Menurut Ismail (2007:124) mee bu adalah seperangkat upacara adat dalam bentuk nasi beserta lauk pauknya dimasukkan dalam reubeing dan talam hidangan dari keluarga suami untuk diantar pada bulan-bulan tertentu kepada isteri beserta keluarganya karena kehamilan. Upacara ini berlangsung dua kali, ba bu pertama disertai boh kayee (buah-buahan), kira-kira usia kehamilan pada bulan keempat sampai bulan kelima. Acara yang kedua berlangsung dari bulan ketujuh sampai dengan bulan kedelapan. Bahan-bahan persiapan ba bu atau mengantar nasi terdiri dari bu kulah (nasi bungkus), dan lauk pauk yang terdiri dari ikan, daging ayam panggang, dan burung yang dipanggang. Nasi yang diantar oleh mertua ini dimakan bersama-sama dalam suasana kekeluargaan. Ini bermaksud bahwa perempuan yang lagi hamil adalah orang sakit, sehingga dibuat jamuan makan yang istimewa, menurut adat orang Aceh perempuan yang lagi hamil harus diberikan makanan yang enak-enak dan bermanfaat.

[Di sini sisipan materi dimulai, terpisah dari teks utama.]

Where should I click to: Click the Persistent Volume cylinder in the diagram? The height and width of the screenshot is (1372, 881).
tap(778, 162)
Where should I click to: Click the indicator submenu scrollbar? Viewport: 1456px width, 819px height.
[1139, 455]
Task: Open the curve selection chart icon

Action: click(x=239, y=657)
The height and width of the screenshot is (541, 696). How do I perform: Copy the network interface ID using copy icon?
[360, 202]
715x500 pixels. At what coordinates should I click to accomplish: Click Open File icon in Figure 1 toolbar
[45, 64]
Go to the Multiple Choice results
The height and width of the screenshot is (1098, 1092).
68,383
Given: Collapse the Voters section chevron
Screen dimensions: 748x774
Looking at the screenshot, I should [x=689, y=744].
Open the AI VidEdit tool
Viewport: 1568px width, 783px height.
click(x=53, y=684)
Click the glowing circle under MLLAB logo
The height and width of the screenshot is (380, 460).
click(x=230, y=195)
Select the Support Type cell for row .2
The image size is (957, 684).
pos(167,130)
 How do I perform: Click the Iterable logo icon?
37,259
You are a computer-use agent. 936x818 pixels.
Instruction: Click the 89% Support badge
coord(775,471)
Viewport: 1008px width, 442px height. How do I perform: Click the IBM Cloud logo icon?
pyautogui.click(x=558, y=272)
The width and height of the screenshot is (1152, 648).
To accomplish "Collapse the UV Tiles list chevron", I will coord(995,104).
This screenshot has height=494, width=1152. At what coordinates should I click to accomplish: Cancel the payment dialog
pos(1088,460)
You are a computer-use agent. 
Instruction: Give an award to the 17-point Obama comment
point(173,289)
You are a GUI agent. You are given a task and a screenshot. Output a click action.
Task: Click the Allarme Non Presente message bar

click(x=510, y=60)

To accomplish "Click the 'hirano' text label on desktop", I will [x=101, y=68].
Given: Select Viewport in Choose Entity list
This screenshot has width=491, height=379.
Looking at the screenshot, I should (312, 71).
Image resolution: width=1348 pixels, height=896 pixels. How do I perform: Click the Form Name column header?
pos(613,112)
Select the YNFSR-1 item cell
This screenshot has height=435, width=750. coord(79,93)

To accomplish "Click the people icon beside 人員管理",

Semua yang dihantarkan ke rumah dara barô oleh mertuanya itu mempunyai makna tertentu salah satunya supaya dari daging burung yang dipanggang mempunyai makna supaya anak yang dikandung menjadi cerdik dan lincah, secerdik dan selincah yang dimakan. Jenis burung yang biasa dipilih adalah burung merpati. Tujuan dari upacara ini agar dara baro mendapat makanan yang enak-enak sebagai penghormatan dari mertua untuk menghadapi masa kelahiran bayi.
Menurut Zainuddin (1961:351) upacara ba bu merupakan suatu upacara adat yang dilaksanakan pada saat wanita sedang hamil tujuh bulan, hanya pada hamil yang pertama, sedangkan yang lain tidak diadakan upacara lagi. Tetapi cukup dengan mengantar bu kulah atau nasi bungkus. Apabila telah hamil, maka pada bulan keempat atau kelima ibu dara baro harus meresmikan yang anaknya telah hamil, caranya meresmikan ibu dara baro dan keluarga atau kaum kerabatnya harus peusijuek (menepung tawari) linto baro. Pada hari pelaksanaannya tersebut, harus diundang ibu linto baro dan keluarga yang dirasa perlu datang kerumah orang tua dara baro dengan diperjamukan makan ala kadarnya.
Setelah diketahui dara baro telah hamil, maka pihak orang tua linto baro dan kaum kerabatnya memikirkan dan merancang untuk peusijuk dara baro, pekerjaan ini disebut peusijuk babah kuala artinya menepung tawarkan kuala (muara). Pada hari yang telah ditentukan, berkumpullah dirumah ibu linto baro sekalian wanita-wanita dan keluarga dari familinya atau saudara yang akrab, dengan masing-masing orang membawa sebuah hidangan yang berisi kue-kue yang tersusun berlapis-lapis. Setelah siap, maka rombongan itu berangkat menuju rumah dara baro dan hidangan-hidangan itu diupahkan kepada orang lain membawanya.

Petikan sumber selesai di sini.